The music of glassglue moves between punk, avant-garde, rock and folk, as hesitantly romantic lyrics are transported by angular, slightly atonal guitar, keyboard and an aggressive, yet complex rhythm section. This fusion results in an energetic but minimalist musical approach that does not lack a subdued sense of humour, either.
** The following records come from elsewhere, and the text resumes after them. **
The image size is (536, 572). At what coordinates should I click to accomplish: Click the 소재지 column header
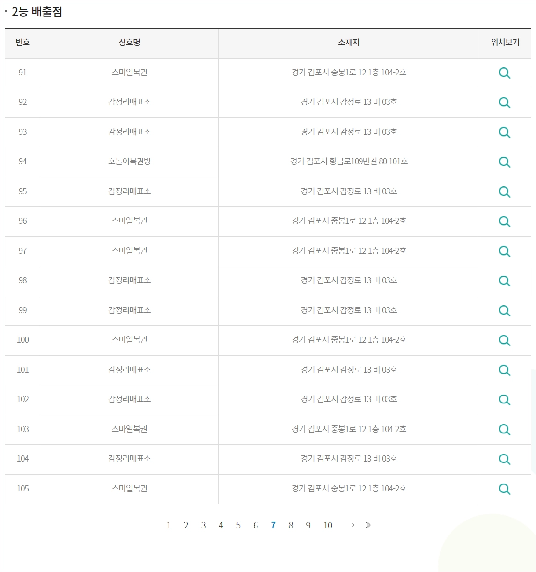(348, 43)
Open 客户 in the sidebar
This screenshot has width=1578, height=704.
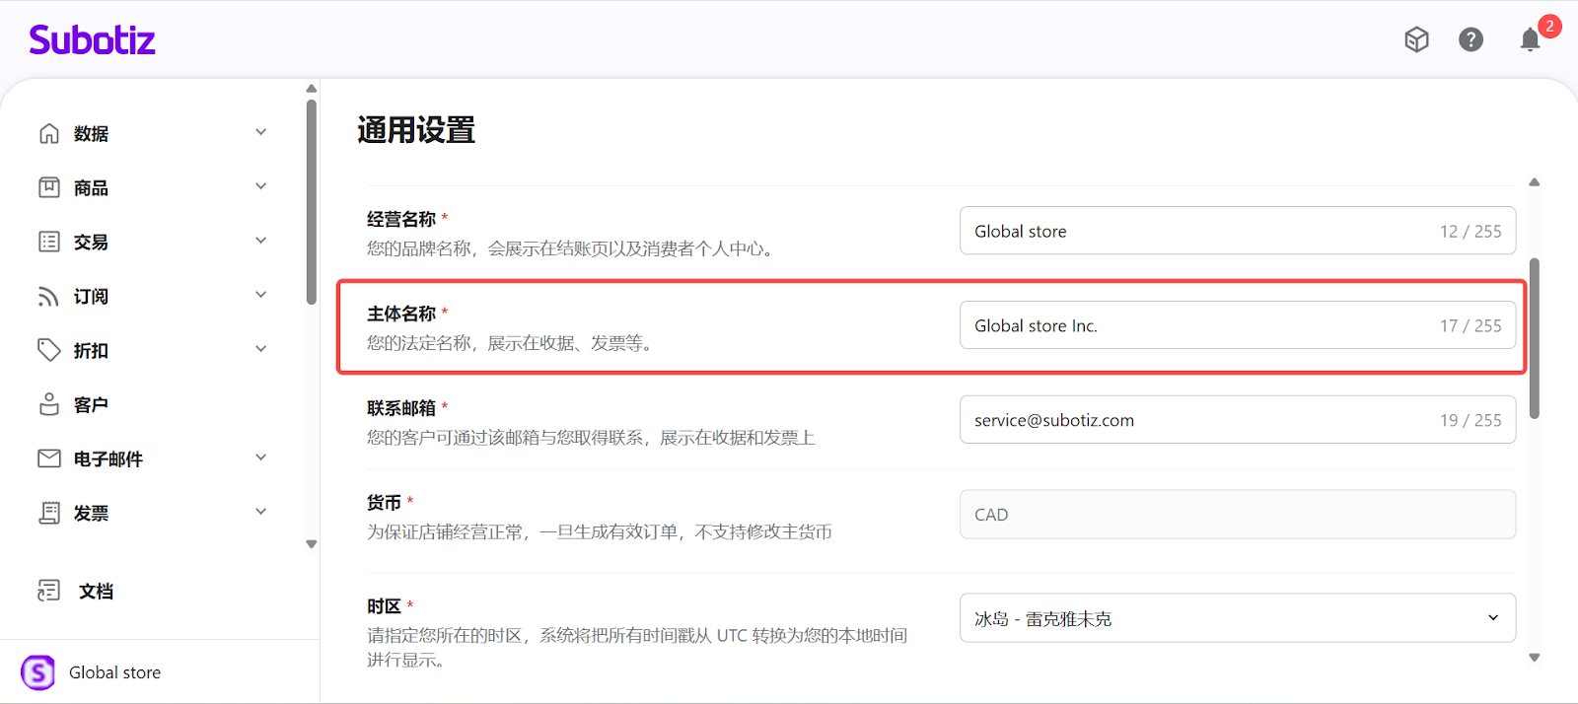pos(91,405)
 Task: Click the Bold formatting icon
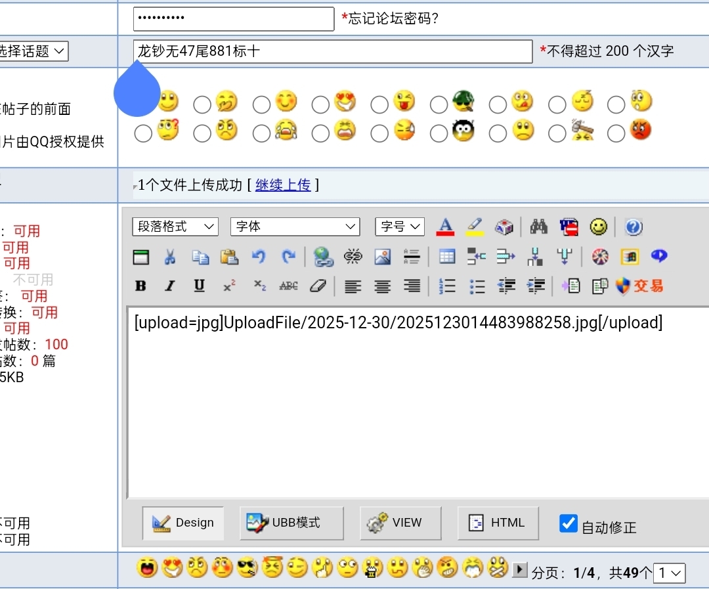tap(140, 286)
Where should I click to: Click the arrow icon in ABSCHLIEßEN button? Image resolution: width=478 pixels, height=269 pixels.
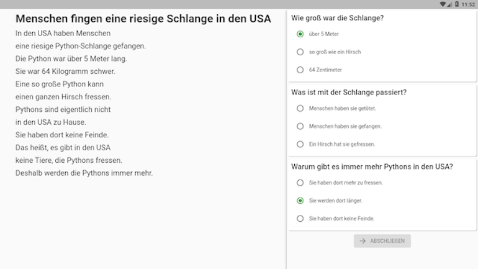tap(363, 241)
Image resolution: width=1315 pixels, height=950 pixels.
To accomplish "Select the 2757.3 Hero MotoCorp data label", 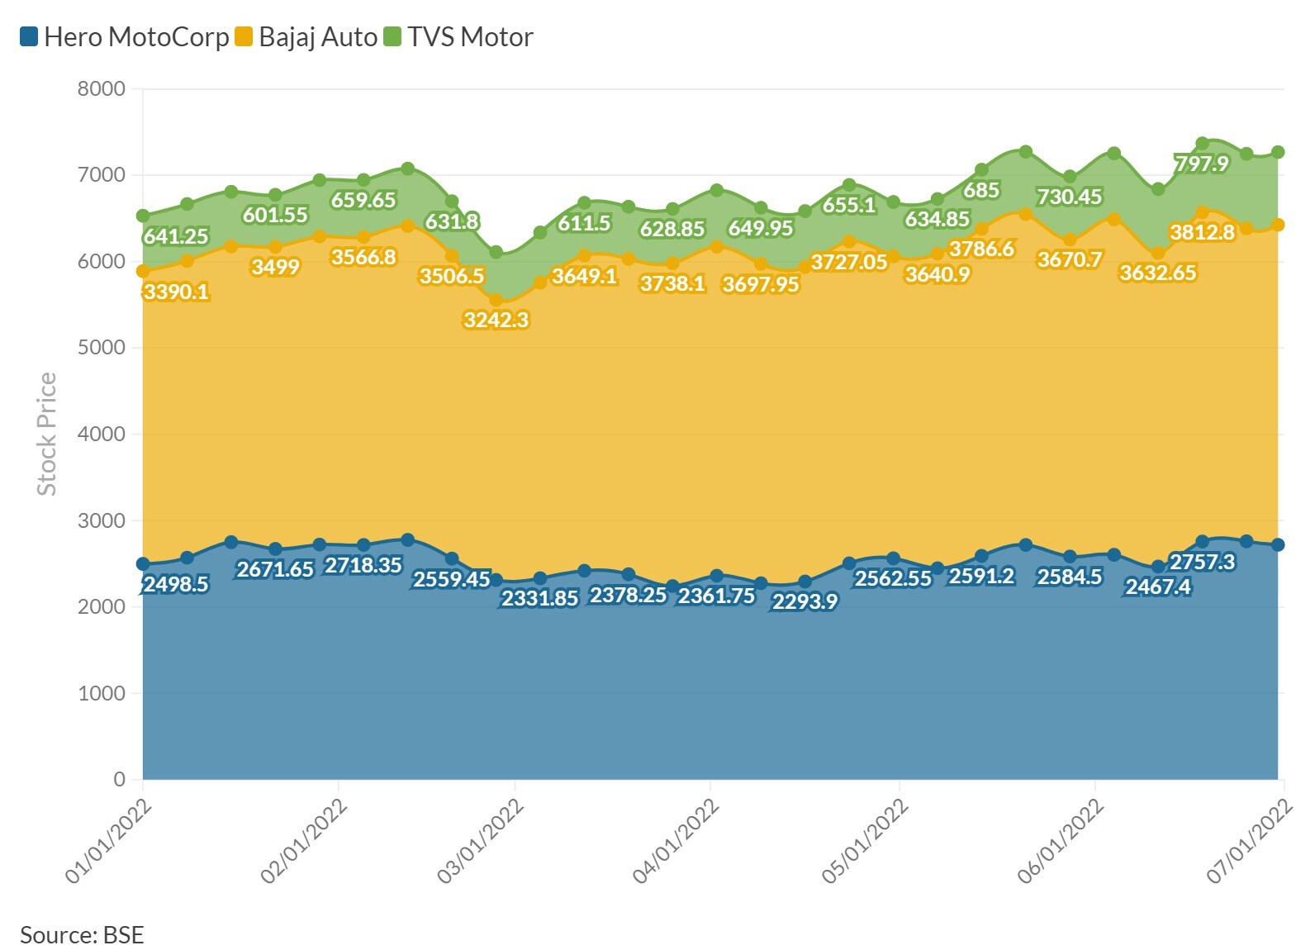I will [x=1202, y=563].
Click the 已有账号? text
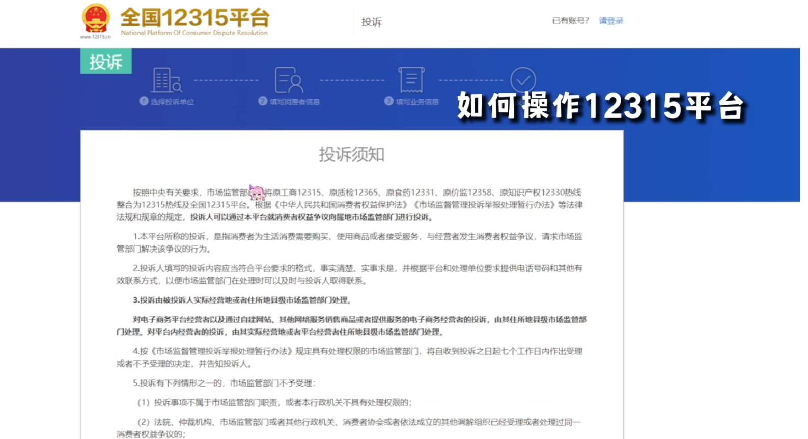808x439 pixels. (x=570, y=21)
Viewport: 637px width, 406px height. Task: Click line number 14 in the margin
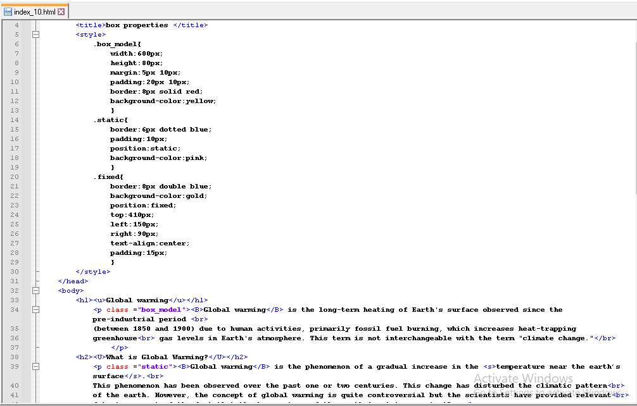(x=15, y=120)
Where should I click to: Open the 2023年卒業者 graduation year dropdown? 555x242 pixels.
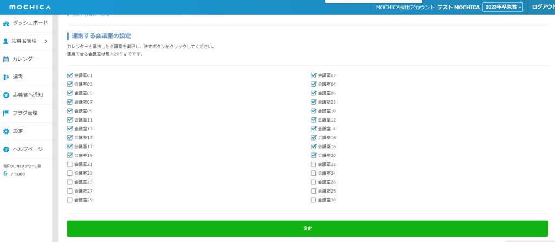click(502, 7)
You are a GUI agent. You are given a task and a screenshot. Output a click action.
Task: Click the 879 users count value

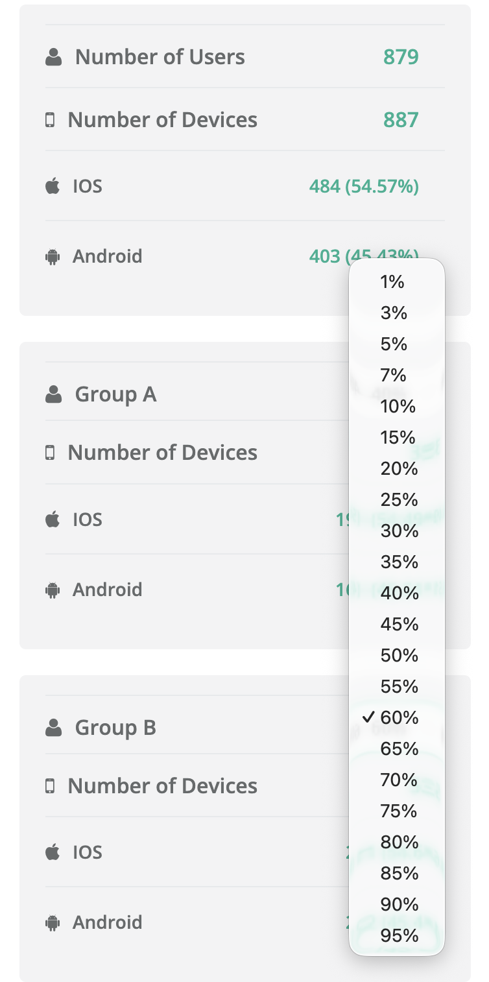tap(401, 57)
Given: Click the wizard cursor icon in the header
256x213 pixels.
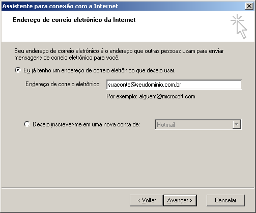Looking at the screenshot, I should [239, 26].
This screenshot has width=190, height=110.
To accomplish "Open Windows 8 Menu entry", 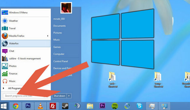I will 26,12.
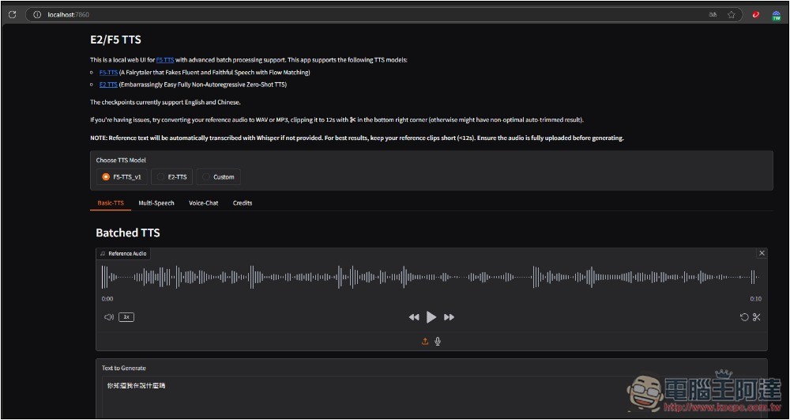Screen dimensions: 790x420
Task: Click the fast-forward button in audio player
Action: (449, 317)
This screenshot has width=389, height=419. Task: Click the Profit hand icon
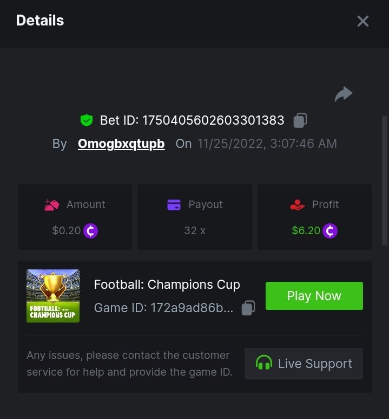(x=298, y=205)
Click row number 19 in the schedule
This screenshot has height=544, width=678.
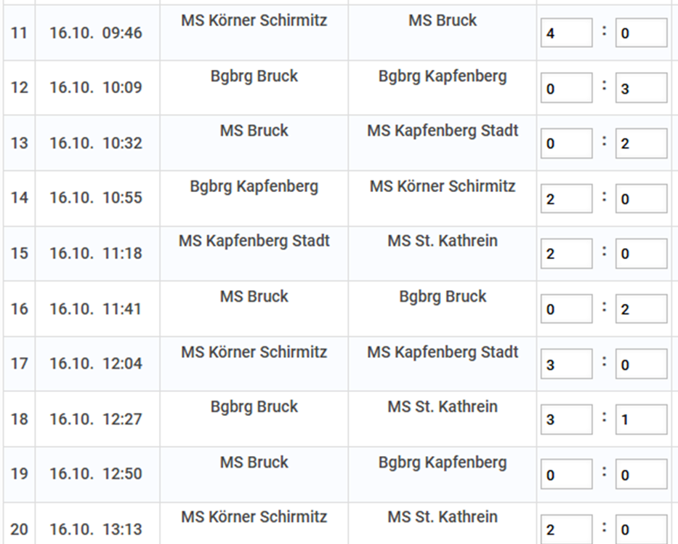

Recorded at Faust Studio in Southern Germany, the 13 tracks on Fantods have been road-tested, selected and condensed through the slow distillation process of years of gigging until the rough crystalline beauties could be entrusted to Irmler and his team for polishing. In their Irmler-ized versions, the songs exude a disturbing warmth and almost Southern charm. This befits the lyrics that mostly circle around some of the classical themes of popular song – mildly ironic complaints about disappointed or impossible love, loss and estrange- ment; ordinary things, delivered matter-of-factly, whispering and shouting, with all the stumbling and hesitation of the old-fashioned romantic.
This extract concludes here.